=== Page ===

Un graffiti de l'ELN sur l'entrée d'un cimetièreà El Palo, Colombie. © REUTERS/Jaime Saldarriaga

Colombie: l’accord de paix qui met un terme à un demi-siècle de conflit

Le Vif

La Colombie signe lundi un accord de paix historique avec la guérilla des Farc, mettant fin à 52 ans de conflit armé à l’issue de presque quatre ans de négociations facilitées notamment par la Norvège, pays garant du processus.

La Colombie vit lundi une journée historique avec la signature de l’accord de paix conclu avec la guérilla des Farc pour mettre fin à plus d’un demi-siècle d’une guerre fratricide, qui a fait des millions de victimes.

L’accord, conclu le 24 août à La Havane, doit être signé par le président Juan Manuel Santos et par le commandant en chef des Forces armées révolutionnaires de Colombie (Farc, marxistes), Rodrigo Londoño, plus connu sous ses noms de guerre de Timoleon Jimenez ou Timochenko.

Tous deux prendront la parole lors de la cérémonie prévue à partir de 17h00 (22h00 GMT) sur l’esplanade du centre des conventions de Carthagène des Indes, station balnéaire considérée comme la perle des Caraïbes (nord), en présence d’environ 2.500 personnes conviées à se vêtir de blanc, dont des victimes du conflit.

« Je ressens une grande émotion et une grande joie pour les Colombiens », a déclaré M. Santos dimanche. « Et je ressens un peu de peur pour le défi qui nous attend, de construire cette paix. Cela va requérir un très grand effort de tous les Colombiens », a-t-il souligné, selon un communiqué de la présidence.

=== Données ===

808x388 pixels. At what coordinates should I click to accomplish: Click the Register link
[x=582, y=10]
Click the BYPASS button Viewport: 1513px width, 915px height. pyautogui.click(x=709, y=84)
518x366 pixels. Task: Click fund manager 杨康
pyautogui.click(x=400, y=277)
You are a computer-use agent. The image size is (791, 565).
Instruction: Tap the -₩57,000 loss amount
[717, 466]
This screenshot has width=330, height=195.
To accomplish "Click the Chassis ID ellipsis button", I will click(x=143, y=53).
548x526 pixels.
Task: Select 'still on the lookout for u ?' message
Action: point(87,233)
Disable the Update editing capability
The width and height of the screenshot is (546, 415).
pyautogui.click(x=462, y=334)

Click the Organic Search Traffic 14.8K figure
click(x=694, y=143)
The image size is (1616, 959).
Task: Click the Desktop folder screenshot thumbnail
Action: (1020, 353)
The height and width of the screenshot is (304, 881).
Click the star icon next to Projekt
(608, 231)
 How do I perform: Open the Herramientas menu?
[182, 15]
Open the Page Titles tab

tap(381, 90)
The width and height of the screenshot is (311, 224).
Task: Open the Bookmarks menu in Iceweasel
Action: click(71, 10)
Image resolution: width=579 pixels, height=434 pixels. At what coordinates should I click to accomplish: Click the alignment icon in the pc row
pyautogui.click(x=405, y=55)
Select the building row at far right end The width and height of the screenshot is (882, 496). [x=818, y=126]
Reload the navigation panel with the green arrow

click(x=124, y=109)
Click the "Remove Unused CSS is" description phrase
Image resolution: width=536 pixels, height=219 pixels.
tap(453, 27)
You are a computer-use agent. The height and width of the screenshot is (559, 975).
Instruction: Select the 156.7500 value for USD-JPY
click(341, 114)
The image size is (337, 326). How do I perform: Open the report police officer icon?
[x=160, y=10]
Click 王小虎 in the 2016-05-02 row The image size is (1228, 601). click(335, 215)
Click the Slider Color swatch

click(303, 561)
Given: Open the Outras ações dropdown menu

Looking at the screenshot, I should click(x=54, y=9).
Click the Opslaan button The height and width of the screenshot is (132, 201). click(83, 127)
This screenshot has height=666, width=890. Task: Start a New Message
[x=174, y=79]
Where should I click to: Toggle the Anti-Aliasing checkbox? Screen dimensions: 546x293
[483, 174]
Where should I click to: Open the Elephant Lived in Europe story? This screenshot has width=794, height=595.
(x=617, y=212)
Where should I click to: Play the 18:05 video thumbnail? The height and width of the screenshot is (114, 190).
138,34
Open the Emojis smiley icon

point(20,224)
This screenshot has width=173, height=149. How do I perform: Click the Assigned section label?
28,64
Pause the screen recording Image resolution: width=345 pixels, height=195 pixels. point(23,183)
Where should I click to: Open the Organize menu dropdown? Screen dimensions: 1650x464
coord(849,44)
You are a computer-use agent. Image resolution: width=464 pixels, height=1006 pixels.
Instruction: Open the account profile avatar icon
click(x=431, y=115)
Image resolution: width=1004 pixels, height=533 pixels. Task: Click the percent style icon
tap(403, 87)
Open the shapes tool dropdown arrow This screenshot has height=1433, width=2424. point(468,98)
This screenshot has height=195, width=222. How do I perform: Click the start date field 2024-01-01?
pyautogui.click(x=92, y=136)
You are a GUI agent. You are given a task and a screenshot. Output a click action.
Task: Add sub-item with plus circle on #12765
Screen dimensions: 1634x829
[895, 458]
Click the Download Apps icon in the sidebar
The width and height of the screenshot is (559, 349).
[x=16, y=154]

===

◆ **Consignes**:
1. D'après l'article sur l'accord de paix en Colombie, à quelle date et dans quelle ville l'accord a-t-il été conclu ?
2. Poursuivez l'article sur l'accord de paix en Colombie après sa dernière phrase.
Les données n'ont aucun lien avec l'article sur l'accord de paix en Colombie.

◆ **Réponses**:
1. Le 24 août, à La Havane.

2.
Quinze chefs d’Etat latino-américains sont attendus, à commencer par le Cubain Raul Castro, arrivé dès dimanche et dont le pays a accueilli pendant presque quatre ans les pourparlers de paix, menés aussi sous les auspices de la Norvège, du Venezuela et du Chili.

La paix signée avec un ‘baligrafo’

Parmi les autres personnalités invitées pour cet acte sans précédent figurent le secrétaire général de l’ONU, Ban Ki-moon; son homologue de l’Organisation des Etats américains (OEA), Luis Almagro; ainsi que les secrétaires d’Etat américain, John Kerry, et du Vatican, le cardinal Pietro Parolin.

La présidente du Fonds monétaire international (FMI), Christine Lagarde et son homologue de la Banque mondiale, Jim Yong Kim, assisteront également à la cérémonie, d’une durée de 70 minutes et retransmise en direct à la télévision.

Au total, 27 ministres des Affaires étrangères, dont le Norvégien Borge Brende, ainsi que l’ex-roi d’Espagne Juan Carlos, les ex-présidents uruguayen José Mujica et mexicain Ernesto Zedillo, l’ancien chef du gouvernement espagnol Felipe Gonzalez et l’ex-secrétaire général de l’ONU Kofi Annan, seront aussi présents.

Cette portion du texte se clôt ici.